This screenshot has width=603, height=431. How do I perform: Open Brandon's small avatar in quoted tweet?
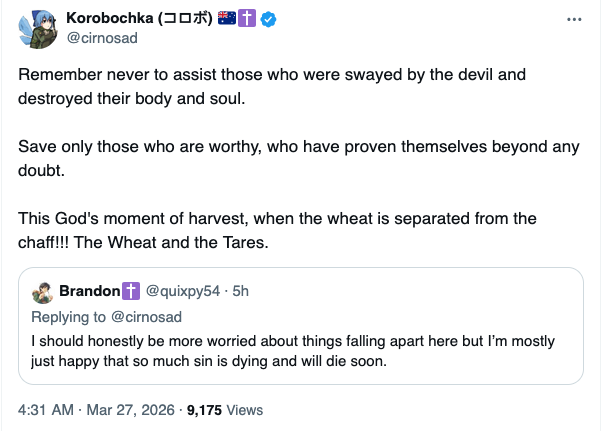tap(43, 292)
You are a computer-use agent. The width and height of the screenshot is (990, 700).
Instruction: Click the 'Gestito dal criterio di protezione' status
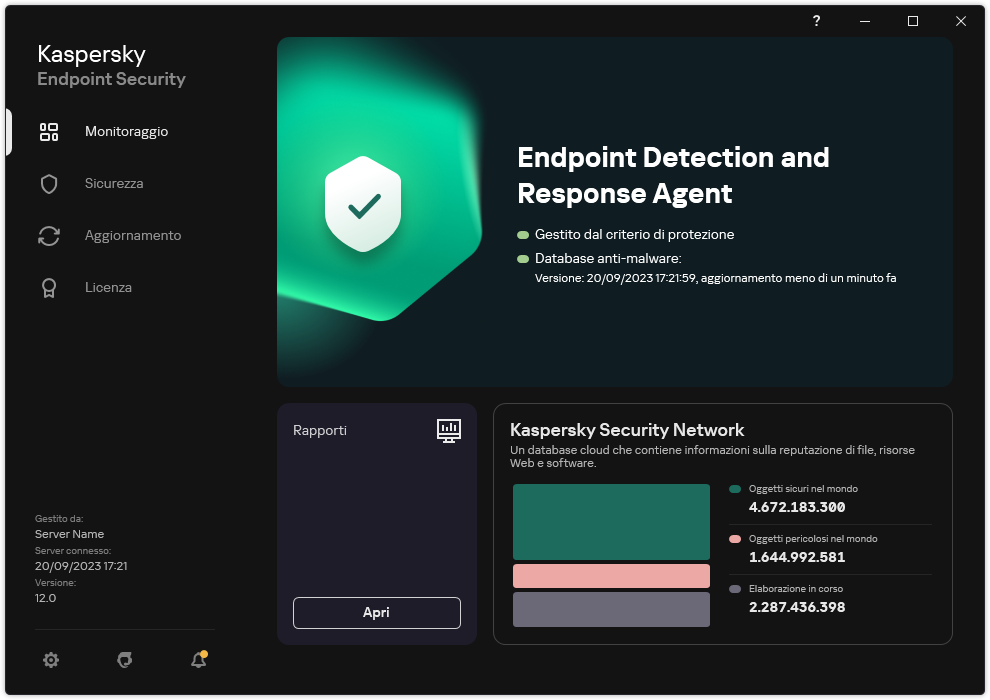point(634,235)
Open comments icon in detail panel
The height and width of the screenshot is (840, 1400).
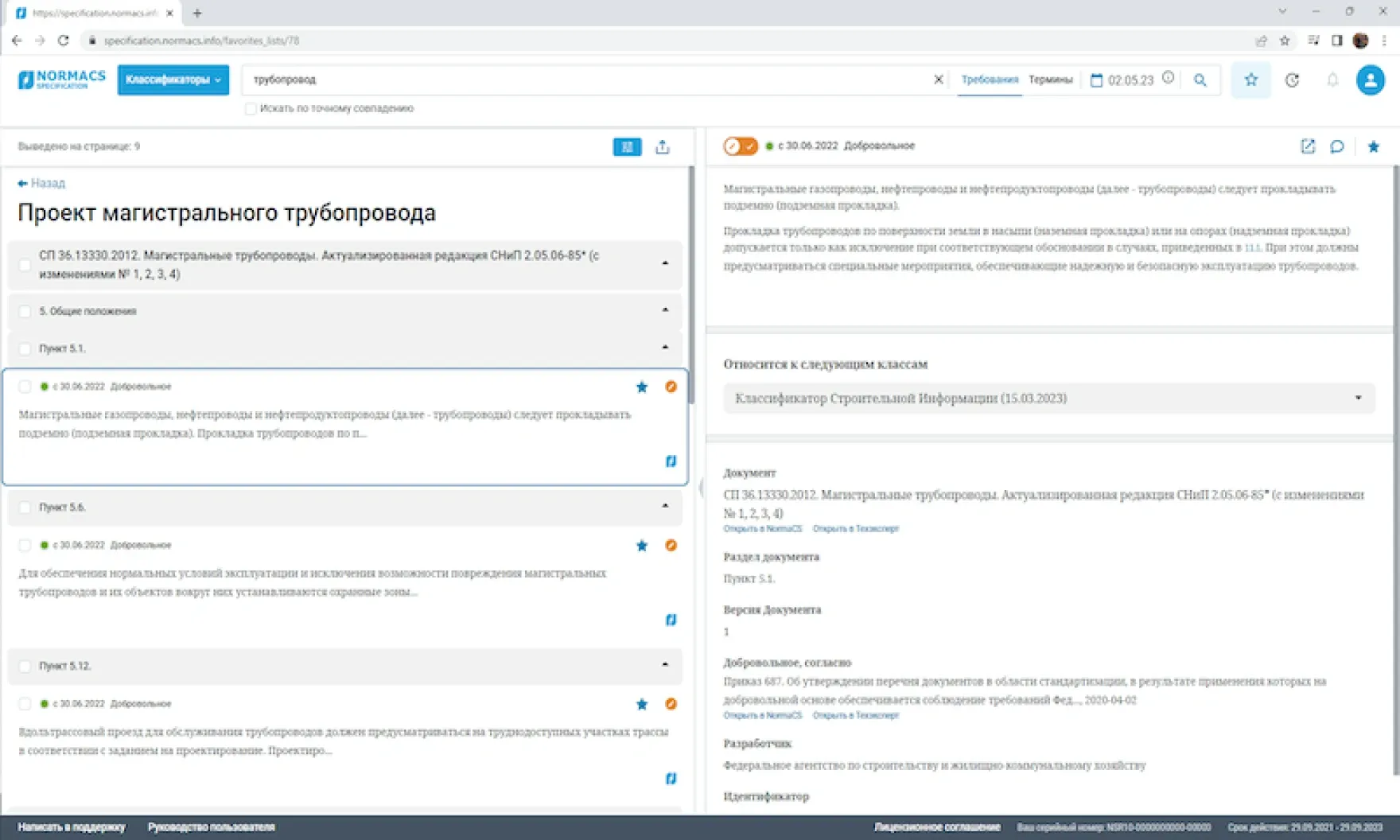point(1337,146)
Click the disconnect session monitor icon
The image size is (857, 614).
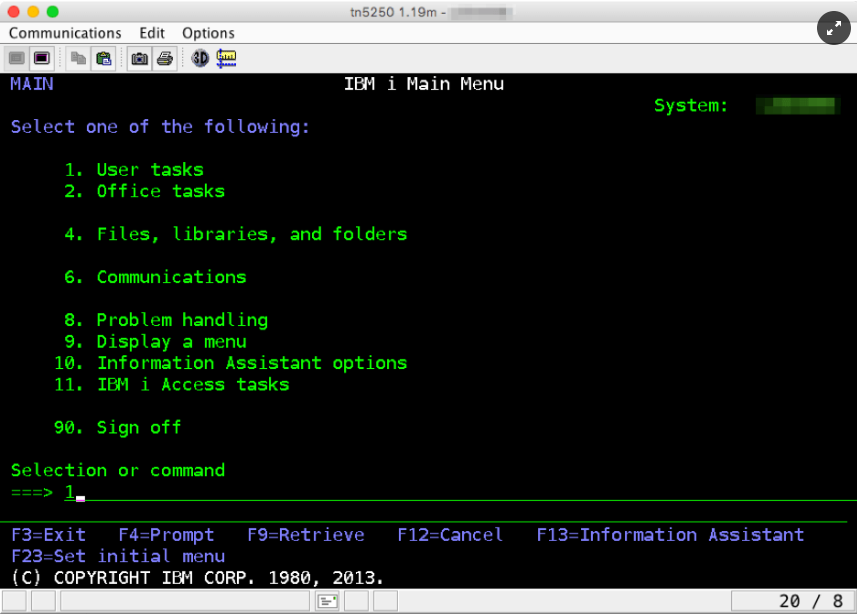(x=41, y=58)
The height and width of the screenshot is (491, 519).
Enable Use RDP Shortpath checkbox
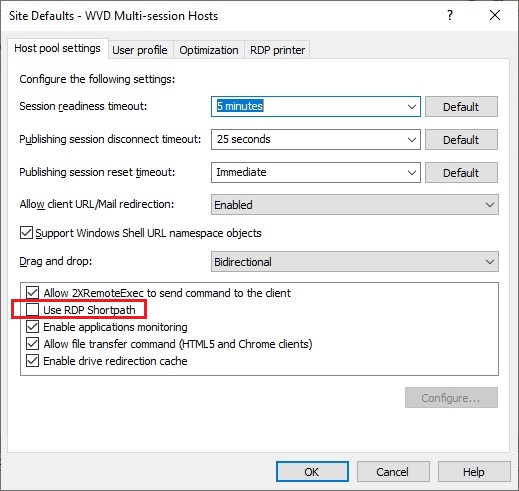(x=32, y=310)
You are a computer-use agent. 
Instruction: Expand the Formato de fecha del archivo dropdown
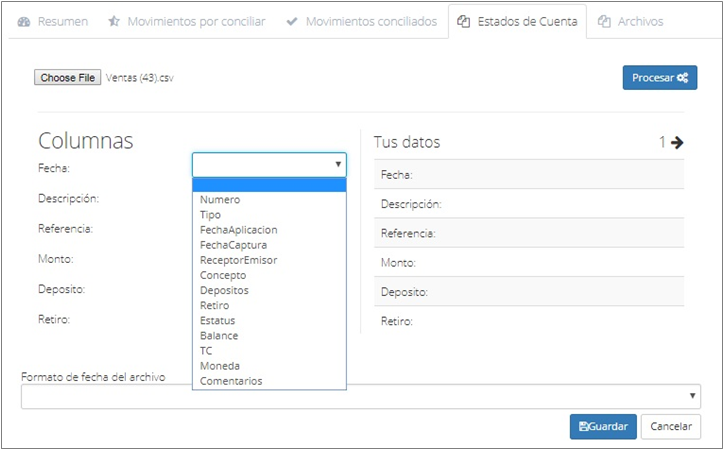click(x=692, y=396)
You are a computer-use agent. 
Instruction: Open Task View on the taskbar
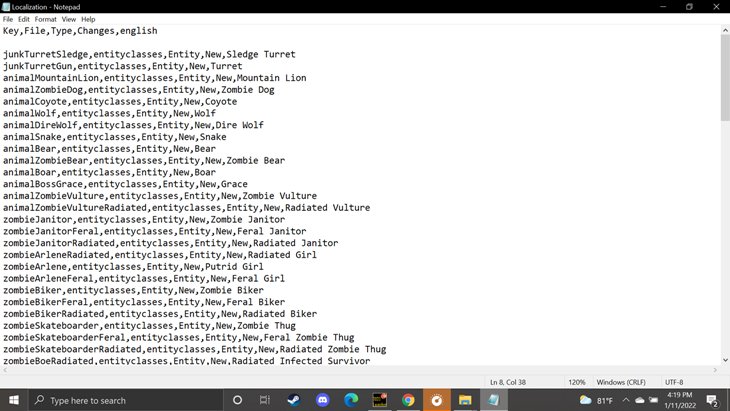265,400
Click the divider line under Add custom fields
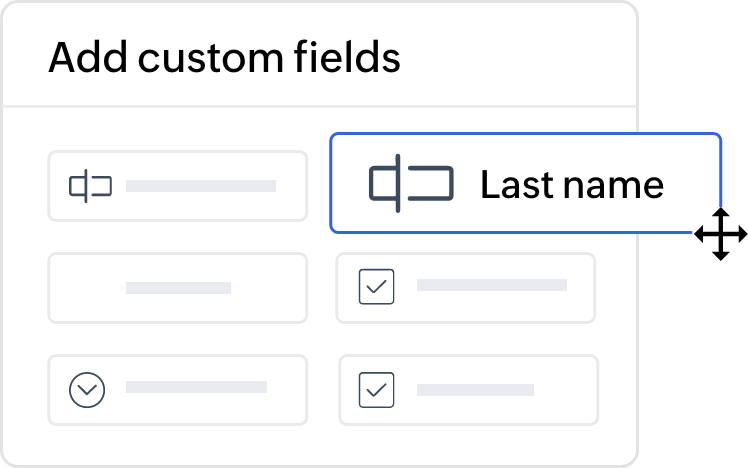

--*--

If a picture falls within the lines from the one containing "Open comments icon in detail panel" through the end of the material, leave it out while repeating those lines exactly.

> **Response to the task**:
Open comments icon in detail panel
The height and width of the screenshot is (840, 1400).
point(1337,146)
Click the disconnect session monitor icon
The image size is (857, 614).
(x=41, y=58)
The height and width of the screenshot is (491, 519).
Enable Use RDP Shortpath checkbox
(x=32, y=310)
You are a computer-use agent. 
Instruction: Expand the Formato de fecha del archivo dropdown
click(x=692, y=396)
You are a computer-use agent. 
Instruction: Open Task View on the taskbar
265,400
Click the divider line under Add custom fields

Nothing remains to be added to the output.